Scancell Holdings (SCLP) Study update summary

Study Design and Objectives

• SCOPE was a phase II, open-label, multi-cohort study in first-line advanced melanoma, enrolling over 100 patients across 16 UK sites, with cohorts defined by HLA type and treatment generation.

• The study aimed to inform phase III trial design and risk mitigation, focusing on iSCIB1+ in combination with checkpoint inhibitors.

• Patients had unresectable stage III or IV melanoma, ECOG 0-1, measurable lesions, and known HLA status; key exclusions included CNS metastases and recent checkpoint inhibitor exposure.

• iSCIB1+ was tested with nivolumab and ipilimumab, with baseline characteristics comparable to historic controls.

• Cohort 4 introduced accelerated priming and intradermal delivery, but late-stage development will focus on intramuscular administration.

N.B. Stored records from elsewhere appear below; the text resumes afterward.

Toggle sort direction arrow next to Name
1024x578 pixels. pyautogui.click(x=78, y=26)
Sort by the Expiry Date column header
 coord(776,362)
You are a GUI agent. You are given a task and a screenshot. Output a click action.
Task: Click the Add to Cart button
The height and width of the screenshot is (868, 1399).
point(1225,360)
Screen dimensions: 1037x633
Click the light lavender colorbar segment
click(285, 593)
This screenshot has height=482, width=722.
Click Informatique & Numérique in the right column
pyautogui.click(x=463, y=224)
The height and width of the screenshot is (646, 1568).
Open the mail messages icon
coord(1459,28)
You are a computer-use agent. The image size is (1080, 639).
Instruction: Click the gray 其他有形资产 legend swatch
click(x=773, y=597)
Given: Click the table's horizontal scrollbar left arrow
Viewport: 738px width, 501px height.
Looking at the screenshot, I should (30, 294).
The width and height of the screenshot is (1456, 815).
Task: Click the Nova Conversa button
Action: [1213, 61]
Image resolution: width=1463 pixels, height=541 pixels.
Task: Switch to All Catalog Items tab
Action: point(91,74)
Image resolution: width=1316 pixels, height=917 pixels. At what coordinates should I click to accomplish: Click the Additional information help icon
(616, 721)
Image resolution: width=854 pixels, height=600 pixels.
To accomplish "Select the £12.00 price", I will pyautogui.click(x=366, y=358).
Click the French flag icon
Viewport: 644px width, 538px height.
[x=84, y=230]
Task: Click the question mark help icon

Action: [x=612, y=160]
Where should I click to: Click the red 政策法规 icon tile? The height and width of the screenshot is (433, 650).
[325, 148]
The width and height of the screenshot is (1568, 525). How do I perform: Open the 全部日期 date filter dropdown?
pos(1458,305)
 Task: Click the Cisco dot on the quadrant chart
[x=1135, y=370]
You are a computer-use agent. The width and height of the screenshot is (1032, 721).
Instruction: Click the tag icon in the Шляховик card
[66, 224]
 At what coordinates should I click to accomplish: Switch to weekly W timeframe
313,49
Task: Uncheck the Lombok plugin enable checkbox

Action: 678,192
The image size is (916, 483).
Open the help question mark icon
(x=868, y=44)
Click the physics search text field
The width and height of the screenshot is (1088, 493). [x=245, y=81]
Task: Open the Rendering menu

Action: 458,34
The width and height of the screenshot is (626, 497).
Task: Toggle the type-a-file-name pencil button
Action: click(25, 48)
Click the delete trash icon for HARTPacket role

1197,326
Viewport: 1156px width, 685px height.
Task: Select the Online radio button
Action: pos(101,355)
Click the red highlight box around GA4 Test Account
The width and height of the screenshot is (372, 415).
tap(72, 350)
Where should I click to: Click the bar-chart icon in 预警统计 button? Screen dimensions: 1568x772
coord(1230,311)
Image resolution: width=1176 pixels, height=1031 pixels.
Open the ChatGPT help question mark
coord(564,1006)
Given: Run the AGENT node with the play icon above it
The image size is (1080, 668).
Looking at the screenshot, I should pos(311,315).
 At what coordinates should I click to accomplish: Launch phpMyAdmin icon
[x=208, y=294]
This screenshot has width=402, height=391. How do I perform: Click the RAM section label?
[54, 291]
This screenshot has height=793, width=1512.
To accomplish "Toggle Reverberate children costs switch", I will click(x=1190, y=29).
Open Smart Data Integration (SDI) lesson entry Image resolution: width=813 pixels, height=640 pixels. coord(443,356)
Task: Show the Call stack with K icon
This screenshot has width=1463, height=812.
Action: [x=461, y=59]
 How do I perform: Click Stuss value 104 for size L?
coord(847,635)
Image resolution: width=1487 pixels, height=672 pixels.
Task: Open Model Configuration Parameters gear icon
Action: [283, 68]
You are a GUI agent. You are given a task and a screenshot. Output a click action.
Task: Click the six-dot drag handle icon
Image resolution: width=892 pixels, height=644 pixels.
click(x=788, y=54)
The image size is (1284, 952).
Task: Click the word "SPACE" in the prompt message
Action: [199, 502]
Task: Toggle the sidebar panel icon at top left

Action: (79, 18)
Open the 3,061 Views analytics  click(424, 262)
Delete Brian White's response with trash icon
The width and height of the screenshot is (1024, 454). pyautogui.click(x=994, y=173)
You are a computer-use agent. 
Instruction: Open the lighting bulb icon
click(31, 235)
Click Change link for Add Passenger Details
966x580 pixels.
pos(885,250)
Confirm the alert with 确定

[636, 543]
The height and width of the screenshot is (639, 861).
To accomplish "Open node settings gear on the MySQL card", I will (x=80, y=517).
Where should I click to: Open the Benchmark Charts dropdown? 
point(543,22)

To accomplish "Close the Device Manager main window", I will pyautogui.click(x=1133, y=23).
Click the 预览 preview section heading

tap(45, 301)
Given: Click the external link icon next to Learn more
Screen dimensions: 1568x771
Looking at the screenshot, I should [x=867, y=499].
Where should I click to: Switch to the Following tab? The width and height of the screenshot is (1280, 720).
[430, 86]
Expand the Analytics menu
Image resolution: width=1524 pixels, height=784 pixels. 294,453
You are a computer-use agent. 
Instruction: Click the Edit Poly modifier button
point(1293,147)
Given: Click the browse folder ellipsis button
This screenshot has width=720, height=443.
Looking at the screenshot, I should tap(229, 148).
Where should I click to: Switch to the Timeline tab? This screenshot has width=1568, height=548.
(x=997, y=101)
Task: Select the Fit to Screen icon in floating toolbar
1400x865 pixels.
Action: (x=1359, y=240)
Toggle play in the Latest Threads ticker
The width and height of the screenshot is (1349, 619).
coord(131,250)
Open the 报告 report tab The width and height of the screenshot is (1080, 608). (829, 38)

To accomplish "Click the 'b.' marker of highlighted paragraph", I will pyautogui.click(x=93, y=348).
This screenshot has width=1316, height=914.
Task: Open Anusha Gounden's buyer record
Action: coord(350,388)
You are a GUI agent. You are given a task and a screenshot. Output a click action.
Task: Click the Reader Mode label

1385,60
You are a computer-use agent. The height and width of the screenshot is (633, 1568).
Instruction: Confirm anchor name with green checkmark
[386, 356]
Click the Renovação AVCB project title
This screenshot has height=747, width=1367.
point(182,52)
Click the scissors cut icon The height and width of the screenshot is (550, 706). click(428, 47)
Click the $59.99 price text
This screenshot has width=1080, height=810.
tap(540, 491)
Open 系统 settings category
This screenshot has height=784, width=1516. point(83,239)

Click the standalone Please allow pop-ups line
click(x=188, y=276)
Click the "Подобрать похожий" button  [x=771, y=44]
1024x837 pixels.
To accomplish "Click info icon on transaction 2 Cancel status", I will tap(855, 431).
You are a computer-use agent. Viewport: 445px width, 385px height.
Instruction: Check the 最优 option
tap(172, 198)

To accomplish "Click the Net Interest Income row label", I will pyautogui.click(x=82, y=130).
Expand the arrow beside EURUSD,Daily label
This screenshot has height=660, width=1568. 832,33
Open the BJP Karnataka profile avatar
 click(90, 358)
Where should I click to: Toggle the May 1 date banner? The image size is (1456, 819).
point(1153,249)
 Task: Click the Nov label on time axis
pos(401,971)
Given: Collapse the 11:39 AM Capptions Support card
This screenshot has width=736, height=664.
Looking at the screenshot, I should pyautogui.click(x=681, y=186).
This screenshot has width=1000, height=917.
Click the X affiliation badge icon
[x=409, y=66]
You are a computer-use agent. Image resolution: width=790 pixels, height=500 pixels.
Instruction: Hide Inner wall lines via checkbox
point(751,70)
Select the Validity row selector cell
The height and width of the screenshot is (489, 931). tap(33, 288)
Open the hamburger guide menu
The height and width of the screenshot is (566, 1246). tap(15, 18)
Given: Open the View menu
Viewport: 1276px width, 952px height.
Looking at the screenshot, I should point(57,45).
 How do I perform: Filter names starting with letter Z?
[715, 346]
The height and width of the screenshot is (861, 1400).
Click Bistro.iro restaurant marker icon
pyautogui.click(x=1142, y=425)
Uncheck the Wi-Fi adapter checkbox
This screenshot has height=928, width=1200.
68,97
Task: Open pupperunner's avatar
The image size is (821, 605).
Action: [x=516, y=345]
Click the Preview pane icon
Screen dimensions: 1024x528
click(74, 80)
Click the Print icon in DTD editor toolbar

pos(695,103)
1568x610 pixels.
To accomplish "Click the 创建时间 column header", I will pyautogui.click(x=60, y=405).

Efficacy Results and Clinical Impact

• iSCIB1+ combined with checkpoint inhibitors achieved 74% progression-free survival (PFS) at 16 months, outperforming standard of care and historic controls.

• Early overall survival (OS) data show a 14% improvement at 26 months compared to standard of care.

• Disease control rate reached 81% in the combined population, with objective response rates of 56–60% in the target HLA group.

• PFS and clinical benefit were consistent across key prognostic subgroups, including BRAF status, PD-L1 status, and prior checkpoint exposure.

• Durable tumor control and strong T-cell responses were demonstrated, with 72–83% of patients mounting a T-cell response to both GP100 and TRP2 epitopes.

Safety and Tolerability

• iSCIB1+ and SCIB1 were generally safe and well-tolerated at doses of 0.4–8 mg, with no increase in checkpoint inhibitor-related toxicities.

• Most adverse events were transient and mild, including elevated liver enzymes, injection site reactions, fatigue, GI, skin, and eye disorders.

• No evidence of increased toxicity or potentiation of adverse events with iSCIB1+ addition.